JOBS:
• a. In the forum thread about street parking, why does the neighbor who has no car want the space kept free?
• b. Transcribe the stretch of the forum thread about street parking from "AIBU to be annoyed" through "Meet and Greet.".
• c. Pick up the forum thread about street parking where it stops and continue it.

TEXT:
____________________
My neighbour says we can't park

(101 Posts)
nettynan Tue 09-Oct-18 10:36:51

I don't usually post but I would really like to know if I am bing unreasonable here.

We live in a small street - maybe ten houses on each side. Parking is very rarely an issue. No one has driveways and we all have to have council permits to be able to leave our cars there as it's restricted during certain hours to stop commuters parking there all day. But we can generally park outside our homes or opposite or thereabouts whenever we want and so there are no issues.

We know most but not all of the neighbours. One evening recently we got home late and the only free space was at the end of the road outside the home of a woman we don't know.

The next day I was getting in the car and she came out of the house and started having a go at me for parking in "her" space. I explained politely that someone had parked outside my house (which wasn't an issue for me at all) so I had parked where there was a space. She kept saying I can't park there because it is hers. I explained politely that it was late and there was nowhere else and I have no issue with people parking outside my house because the permits do not specify spaces, only that we won't get a ticket for parking in the road but she was having none of it.

AIBU to be annoyed with her? No one else cares where they park as long as they can park somewhere. It is a tiny road so it's not like it is ever more than a few yards from your door anyway. Oh, and she doesn't actually have a car!!!! She likes to keep it free in case people come to visit.

NfkDumpling Thu 11-Oct-18 06:40:26

I think, Nettynan, you discovered why that parking space was the last one available on the street!

GreenGran - apparently there’s an increase in airport meet and greet parking firms who will meet you at your arrival the airport, take your car and, instead of the secure parking you believe your car is in, park it in a quiet side road. You’ll never know as you’ll be met at the airport on your return. These firms are raking it in as they never have to pay ground rent anywhere. If you’re flying off for your hols, don’t use Meet and Greet.
____________________
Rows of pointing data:
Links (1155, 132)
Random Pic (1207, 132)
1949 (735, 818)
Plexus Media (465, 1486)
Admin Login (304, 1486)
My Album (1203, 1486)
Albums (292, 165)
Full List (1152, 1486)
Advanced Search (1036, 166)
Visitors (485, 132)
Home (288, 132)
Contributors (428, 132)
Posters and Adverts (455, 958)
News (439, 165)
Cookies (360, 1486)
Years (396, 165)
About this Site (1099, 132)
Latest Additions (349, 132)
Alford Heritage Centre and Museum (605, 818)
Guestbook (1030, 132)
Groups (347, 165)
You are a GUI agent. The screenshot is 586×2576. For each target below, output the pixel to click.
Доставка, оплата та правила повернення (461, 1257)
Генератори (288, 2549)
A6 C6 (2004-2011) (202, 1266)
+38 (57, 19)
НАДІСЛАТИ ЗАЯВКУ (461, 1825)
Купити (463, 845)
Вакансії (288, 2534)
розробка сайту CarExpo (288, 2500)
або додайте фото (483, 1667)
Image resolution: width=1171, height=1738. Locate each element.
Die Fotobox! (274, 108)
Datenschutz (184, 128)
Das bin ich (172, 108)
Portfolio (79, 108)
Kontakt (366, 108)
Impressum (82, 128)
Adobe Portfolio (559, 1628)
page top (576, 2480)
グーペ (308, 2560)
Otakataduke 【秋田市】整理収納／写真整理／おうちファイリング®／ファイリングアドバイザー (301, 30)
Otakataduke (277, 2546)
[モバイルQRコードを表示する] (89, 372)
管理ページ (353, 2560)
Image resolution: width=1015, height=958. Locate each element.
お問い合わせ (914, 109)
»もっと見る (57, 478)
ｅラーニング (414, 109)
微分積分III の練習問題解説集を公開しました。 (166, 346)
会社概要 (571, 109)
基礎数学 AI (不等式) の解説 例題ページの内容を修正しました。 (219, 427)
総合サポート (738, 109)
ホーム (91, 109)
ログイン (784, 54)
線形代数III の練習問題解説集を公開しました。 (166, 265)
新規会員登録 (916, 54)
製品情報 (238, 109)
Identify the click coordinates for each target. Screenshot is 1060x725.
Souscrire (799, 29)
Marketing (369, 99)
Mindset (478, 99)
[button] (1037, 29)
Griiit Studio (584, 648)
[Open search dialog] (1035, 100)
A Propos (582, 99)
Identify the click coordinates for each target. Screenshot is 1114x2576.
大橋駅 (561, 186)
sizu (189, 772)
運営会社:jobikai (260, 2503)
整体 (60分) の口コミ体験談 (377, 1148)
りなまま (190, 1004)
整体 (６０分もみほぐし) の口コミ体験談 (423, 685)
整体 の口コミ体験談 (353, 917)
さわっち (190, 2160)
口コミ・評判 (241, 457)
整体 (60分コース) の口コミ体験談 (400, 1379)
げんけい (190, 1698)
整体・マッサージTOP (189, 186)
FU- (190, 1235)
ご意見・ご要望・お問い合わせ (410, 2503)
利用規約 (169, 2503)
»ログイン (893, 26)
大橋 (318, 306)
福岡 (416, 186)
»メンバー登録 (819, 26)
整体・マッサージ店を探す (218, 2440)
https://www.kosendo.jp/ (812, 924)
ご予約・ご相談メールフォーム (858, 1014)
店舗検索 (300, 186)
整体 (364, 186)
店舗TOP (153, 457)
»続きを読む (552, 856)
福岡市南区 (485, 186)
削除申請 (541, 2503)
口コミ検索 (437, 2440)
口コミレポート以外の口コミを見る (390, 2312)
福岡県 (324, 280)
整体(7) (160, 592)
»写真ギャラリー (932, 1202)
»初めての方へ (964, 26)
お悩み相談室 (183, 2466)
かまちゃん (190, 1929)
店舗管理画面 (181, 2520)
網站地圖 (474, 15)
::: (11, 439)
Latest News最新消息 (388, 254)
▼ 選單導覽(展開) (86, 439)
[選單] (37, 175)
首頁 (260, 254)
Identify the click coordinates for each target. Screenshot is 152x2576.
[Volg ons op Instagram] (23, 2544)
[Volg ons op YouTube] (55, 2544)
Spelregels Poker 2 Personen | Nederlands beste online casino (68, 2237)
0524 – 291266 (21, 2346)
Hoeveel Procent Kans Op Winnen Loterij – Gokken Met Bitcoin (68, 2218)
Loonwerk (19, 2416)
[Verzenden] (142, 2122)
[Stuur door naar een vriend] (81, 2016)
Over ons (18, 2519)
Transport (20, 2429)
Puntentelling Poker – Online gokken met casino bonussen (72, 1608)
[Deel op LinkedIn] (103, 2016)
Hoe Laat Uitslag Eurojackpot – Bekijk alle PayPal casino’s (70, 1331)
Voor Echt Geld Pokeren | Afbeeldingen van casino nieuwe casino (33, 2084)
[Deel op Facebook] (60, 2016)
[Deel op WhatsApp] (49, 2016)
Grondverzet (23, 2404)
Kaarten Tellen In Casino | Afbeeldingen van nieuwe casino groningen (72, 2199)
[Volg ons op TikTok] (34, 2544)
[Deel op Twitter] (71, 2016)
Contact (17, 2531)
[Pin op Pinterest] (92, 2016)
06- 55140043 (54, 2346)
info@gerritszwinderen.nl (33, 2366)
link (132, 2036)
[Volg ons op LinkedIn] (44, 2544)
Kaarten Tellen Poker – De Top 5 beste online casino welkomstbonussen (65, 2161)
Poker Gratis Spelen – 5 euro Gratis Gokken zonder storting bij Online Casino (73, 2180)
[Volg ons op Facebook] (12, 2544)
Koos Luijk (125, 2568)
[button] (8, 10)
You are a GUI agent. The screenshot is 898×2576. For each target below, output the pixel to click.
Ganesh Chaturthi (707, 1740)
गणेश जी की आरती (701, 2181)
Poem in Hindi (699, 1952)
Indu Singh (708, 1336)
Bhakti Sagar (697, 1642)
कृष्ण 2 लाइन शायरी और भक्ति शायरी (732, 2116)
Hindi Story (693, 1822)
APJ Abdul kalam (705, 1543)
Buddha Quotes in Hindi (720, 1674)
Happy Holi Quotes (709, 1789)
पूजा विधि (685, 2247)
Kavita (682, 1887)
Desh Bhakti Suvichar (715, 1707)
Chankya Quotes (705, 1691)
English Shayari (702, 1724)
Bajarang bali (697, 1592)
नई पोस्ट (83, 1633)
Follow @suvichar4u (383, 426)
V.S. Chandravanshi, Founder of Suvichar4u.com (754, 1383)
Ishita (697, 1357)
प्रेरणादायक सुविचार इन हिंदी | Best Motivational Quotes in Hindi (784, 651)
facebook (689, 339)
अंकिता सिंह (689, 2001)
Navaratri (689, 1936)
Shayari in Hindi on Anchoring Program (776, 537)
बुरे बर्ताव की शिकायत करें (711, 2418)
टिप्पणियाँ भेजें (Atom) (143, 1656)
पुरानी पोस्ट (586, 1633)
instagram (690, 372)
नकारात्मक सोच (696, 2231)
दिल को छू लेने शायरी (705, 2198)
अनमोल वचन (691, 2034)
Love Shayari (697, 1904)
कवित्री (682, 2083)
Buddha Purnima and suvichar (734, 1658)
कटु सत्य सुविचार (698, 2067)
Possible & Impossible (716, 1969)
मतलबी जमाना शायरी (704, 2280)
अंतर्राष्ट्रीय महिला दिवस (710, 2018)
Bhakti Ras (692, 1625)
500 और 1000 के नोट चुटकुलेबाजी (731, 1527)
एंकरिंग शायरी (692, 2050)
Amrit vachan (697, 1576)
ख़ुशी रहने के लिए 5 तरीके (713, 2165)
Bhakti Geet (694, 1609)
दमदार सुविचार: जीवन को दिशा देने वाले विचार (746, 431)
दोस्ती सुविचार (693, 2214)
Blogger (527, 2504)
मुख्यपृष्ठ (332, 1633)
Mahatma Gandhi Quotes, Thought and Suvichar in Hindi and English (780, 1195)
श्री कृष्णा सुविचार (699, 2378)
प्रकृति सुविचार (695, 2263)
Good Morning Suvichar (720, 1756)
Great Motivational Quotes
____________________
PER-TASK ANSWERS:
• a. She keeps it free in case people come to visit.

• b.
AIBU to be annoyed with her? No one else cares where they park as long as they can park somewhere. It is a tiny road so it's not like it is ever more than a few yards from your door anyway. Oh, and she doesn't actually have a car!!!! She likes to keep it free in case people come to visit.

NfkDumpling Thu 11-Oct-18 06:40:26

I think, Nettynan, you discovered why that parking space was the last one available on the street!

GreenGran - apparently there’s an increase in airport meet and greet parking firms who will meet you at your arrival the airport, take your car and, instead of the secure parking you believe your car is in, park it in a quiet side road. You’ll never know as you’ll be met at the airport on your return. These firms are raking it in as they never have to pay ground rent anywhere. If you’re flying off for your hols, don’t use Meet and Greet.

• c.
Moocow Thu 11-Oct-18 08:05:09

Nettynan, you discovered why that parking space was the last one available on the street!

^^exactly what dumpling said. It really is anti-social behaviour and councils should nip it in the bud by issuing warning letters immediately with permits being taken away if people do not respect their neighbours and anti social behaviour warnings being threatened by the local community police. Name & shame it's all that can stop such people. If enough neighbours alert the community police and council to what is happening they can help, do not suffer in silence.

DIL17 Thu 11-Oct-18 11:04:13

As a public street with no restrictions, anyone can park there really!

Where I live, all the flats and houses have a parking space in the car park out the back (some have garages) and there is a communal drive out the front for visitors.

My neighbour insists on parking his car in a certain space and his son also parks out there. It's frustrating as he is the first to moan if we have visitors parked there but NEVER parks in the car park or their garage.

Just continue to park where you like/can.

jura2 Thu 11-Oct-18 13:02:33

We have paid for our private parking place in front of our flat - so I do get annoyed if anyone parks on it, In the street, they have no right to expect a space to be theirs - some people even put illegal bollards!

Cabbie21 Thu 11-Oct-18 13:58:09

Two positive stories about parking.
This morning some workman pulled up with a van and trailer and started putting barriers round the area of pavement they needed to work on, blocking our drive. I went to the front door to survey the scene, and one of them straight away asked if we needed to get out and said he would move , which he did.

At our previous house, the neighbour opposite started parking outside our house. I think his idea was to leave the space outside his house for his son when he visited, which was often. We were on good terms, so I politely pointed out that if he parked outside my house, then I would have to park outside his house. He got my point, and reverted to parking outside his own house again. End of story and no hard feelings.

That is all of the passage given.